A Primeira Turma do Tribunal Regional do Trabalho da 24ª Região (TRT/MS) manteve, por unanimidade, a condenação do frigorífico Golden Imex ao pagamento de indenização a um trabalhador, que sofreu acidente de trabalho ao assumir indevidamente uma função para a qual não foi contratado, em Paranaíba.
O valor da indenização foi foi fixado em R$ 23.332,68, equivalente a sete salários do trabalhador.
Conforme o processo, o empregado foi contratado para exercer a função de apontador de produção e, em novembro de 2024, diante da ausência do serrador e para evitar a paralisação da produção, passou a manusear o equipamento para o corte de peças de carne.
Durante a operação, uma falha na máquina provocou um corte profundo na palma da mão direita.
A lesão exigiu atendimento médico, que resultaram em 11 pontos, uso de medicação e afastamento do trabalho. O retorno às atividades ocorreu em dezembro de 2024.
O funcionário ingressou com ação na Justiça do Trabalho alegando que o acidente lhe causou sequelas permanentes e reduziu sua capacidade laborativa. e que a empresa não emitiu a Comunicação de Acidente de Trabalho (CAT),nem prestou qualquer auxílio.
A empresa, por sua vez, alegou que o funcionário ocupava posição de liderança e teria autonomia para paralisar a produção e acionar a manutenção, atribuindo a ele a responsabilidade pelo acidente. A empresa já havia sido condenada em primeiro grau, mas recorreu.
Na análise do recurso, o TRT considerou que depoimentos de testemunhas demonstraram que a dinâmica produtiva imposta pela empresa não permitia a interrupção das atividades e que a produção seguia mesmo com máquinas defeituosas.

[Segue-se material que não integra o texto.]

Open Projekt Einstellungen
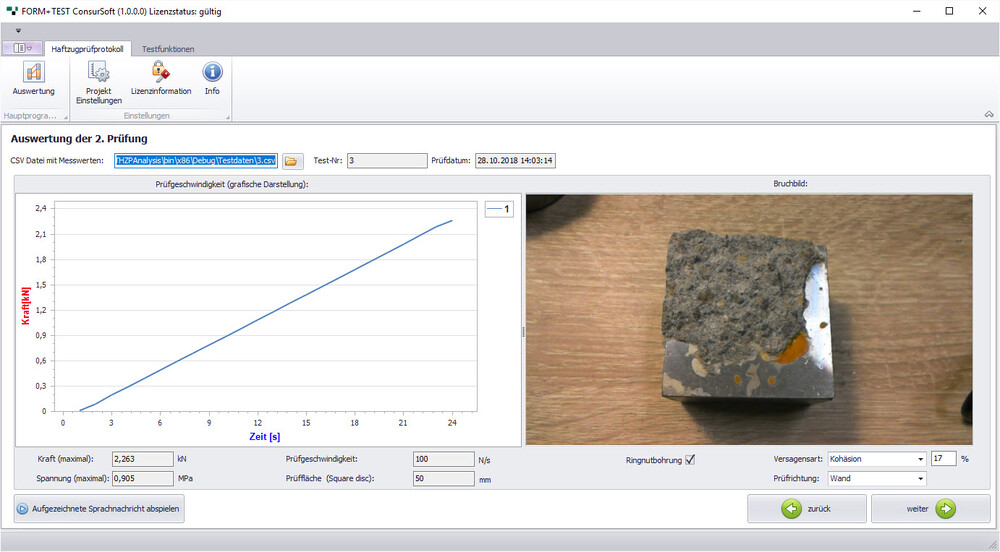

Ainda que o frigorífico tenha afirmado existir autoridade para suspender a linha, as provas revelaram que a prioridade empresarial era a continuidade da produção, ainda que em condições inseguras, segundo o processo.

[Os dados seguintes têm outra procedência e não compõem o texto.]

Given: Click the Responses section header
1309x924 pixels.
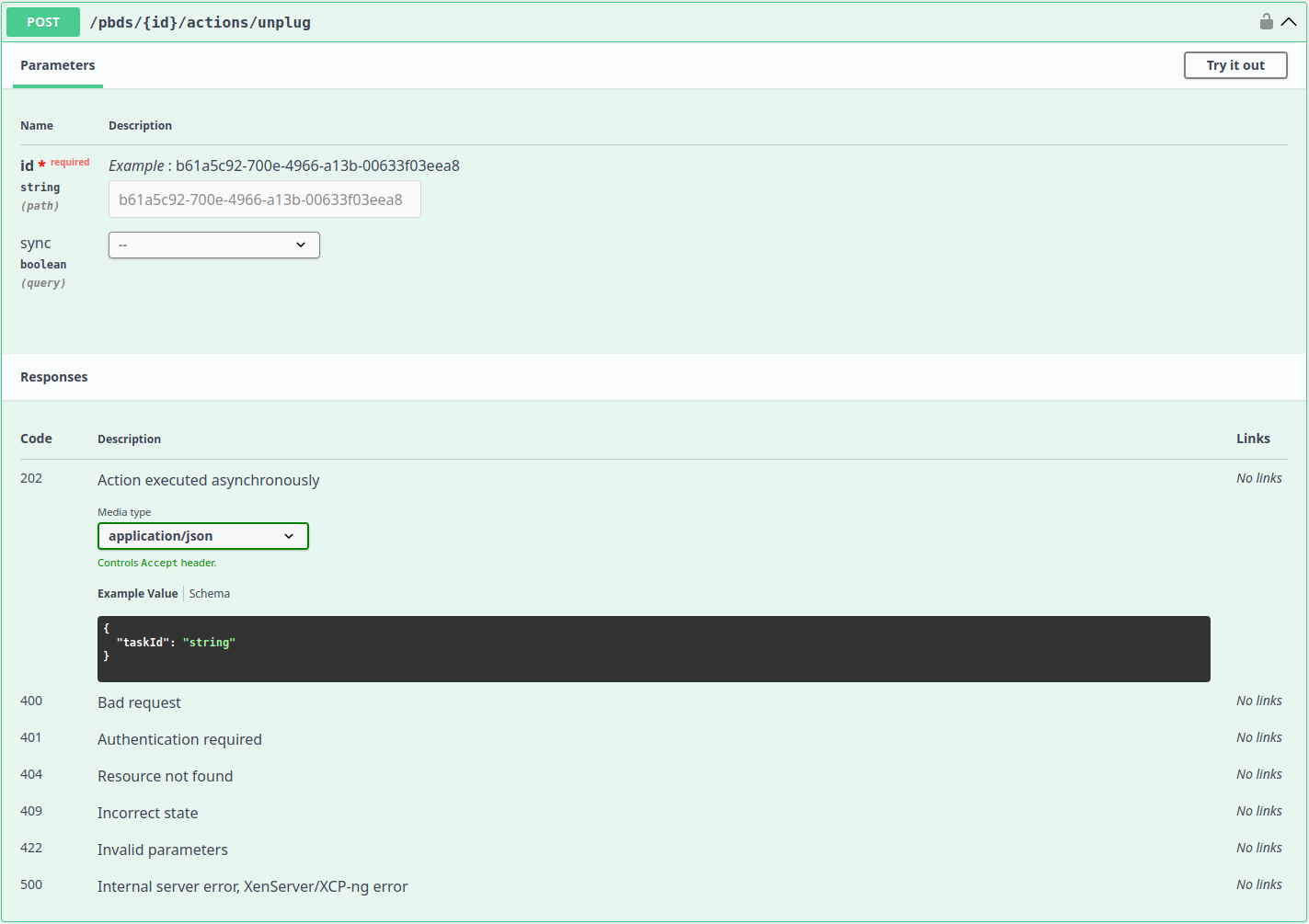Looking at the screenshot, I should tap(54, 377).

Para o relator do processo, desembargador Nicanor de Araújo Lima, a pressão por produtividade e o risco de não cumprimento de metas em caso de paralisação explicam o fato de o trabalhador ter assumido a operação da máquina, o que acabou resultando no acidente.
O acórdão destaca que, embora o líder de setor possuísse certa autonomia sobre tarefas e equipe, essa autonomia era limitada pelo poder de comando do empregador, cabendo à gestão da empresa, e não ao empregado de forma isolada, a decisão final de interromper a produção para garantir a segurança.
O relator também afastou a tese de culpa exclusiva ou concorrente do trabalhador. Segundo o magistrado, é dever da empresa cumprir as normas de segurança, fornecer equipamentos de proteção e orientar os empregados quanto aos riscos do trabalho.
Desta forma, a condenação foi mantida e a empresa deverá indenizar o trabalhador.